- SET TASKS:
1) In the Physics Forums thread on a series solution for y"+x*y=0, which quantities does the reply post write as sums? Give each one with the sum written for it.
2) Write the next part of the reply in the Physics Forums thread on the series solution for y"+x*y=0, starting after its last line.

- PAGE EXTRACT:
Dismiss Notice
Join Physics Forums Today!
The friendliest, high quality science and math community on the planet! Everyone who loves science is here!

Series solution for y +x*y=0

  1. Jul 21, 2012 #1
    Series solution for y"+x*y=0

    Working on recurance realtion.
    Get to (sum(n=2))n*(N-1)*a(n)*X^(n-2)+(sum(n=0))a(n)*x^(n)
    Try several things but not sure if their correct.
     
  2. jcsd
  3. Jul 21, 2012 #2
    Re: Series solution for y"+x*y=0

    Try y = Ʃ a(n)*x^n
    where n goes from 0 to infinity

    Now y'' = Ʃ n(n-1)*a(n)*x^(n-2)
    where n goes from 2 to infinity

    and x*y = Ʃ a(n)*x^(n+1)

(Records from a data collection)

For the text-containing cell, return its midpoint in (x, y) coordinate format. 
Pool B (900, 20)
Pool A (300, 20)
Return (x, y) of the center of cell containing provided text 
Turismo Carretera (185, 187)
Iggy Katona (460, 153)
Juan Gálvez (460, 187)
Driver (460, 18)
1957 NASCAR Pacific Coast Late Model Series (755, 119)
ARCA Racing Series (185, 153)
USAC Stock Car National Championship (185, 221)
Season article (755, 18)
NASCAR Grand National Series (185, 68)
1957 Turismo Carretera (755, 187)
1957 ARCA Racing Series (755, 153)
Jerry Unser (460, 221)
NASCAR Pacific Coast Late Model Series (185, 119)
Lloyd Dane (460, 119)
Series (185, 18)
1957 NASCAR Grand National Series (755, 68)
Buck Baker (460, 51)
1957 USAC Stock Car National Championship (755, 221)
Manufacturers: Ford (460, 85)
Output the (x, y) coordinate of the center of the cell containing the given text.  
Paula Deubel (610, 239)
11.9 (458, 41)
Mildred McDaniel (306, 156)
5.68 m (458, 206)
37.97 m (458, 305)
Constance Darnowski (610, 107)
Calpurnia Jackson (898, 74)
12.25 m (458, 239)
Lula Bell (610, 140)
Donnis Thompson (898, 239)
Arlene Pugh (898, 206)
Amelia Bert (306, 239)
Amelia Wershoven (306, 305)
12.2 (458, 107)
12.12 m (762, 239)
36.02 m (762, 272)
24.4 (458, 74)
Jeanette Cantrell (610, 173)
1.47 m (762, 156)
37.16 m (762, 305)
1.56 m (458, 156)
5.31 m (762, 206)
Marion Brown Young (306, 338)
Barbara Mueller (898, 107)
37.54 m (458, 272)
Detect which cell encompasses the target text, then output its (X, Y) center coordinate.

- RESPONSES FOR EACH TASK:
1)
y = Ʃ a(n)*x^n, with n from 0 to infinity
y'' = Ʃ n(n-1)*a(n)*x^(n-2), with n from 2 to infinity
x*y = Ʃ a(n)*x^(n+1)

2)
    where n goes from 0 to infinity

    We want these to have the same power of x i.e. n-2, so let's write them as follows:

    y'' = 2*a(2) + Ʃ n(n-1)*a(n)*x^(n-2)
    where n goes from 3 to infinity
    (we just pulled the first term out of the summation)

    x*y = Ʃ a(n-3)*x^(n-2)
    where n goes from 3 to infinity
    (index shift)

    Thus we have y'' + x*y = 2*a(2) + Ʃ [ n(n-1)*a(n) + a(n-3) ]*x^(n-2)
    where n goes from 3 to infinity.

    We want this to equal zero, so we have that:
    y = Ʃ a(n)*x^n, where
    a(0) and a(1) are arbitrary,
    a(2) = 0,
    and a(n) = -a(n-3) / [n(n-1)]


    Hope that helps :)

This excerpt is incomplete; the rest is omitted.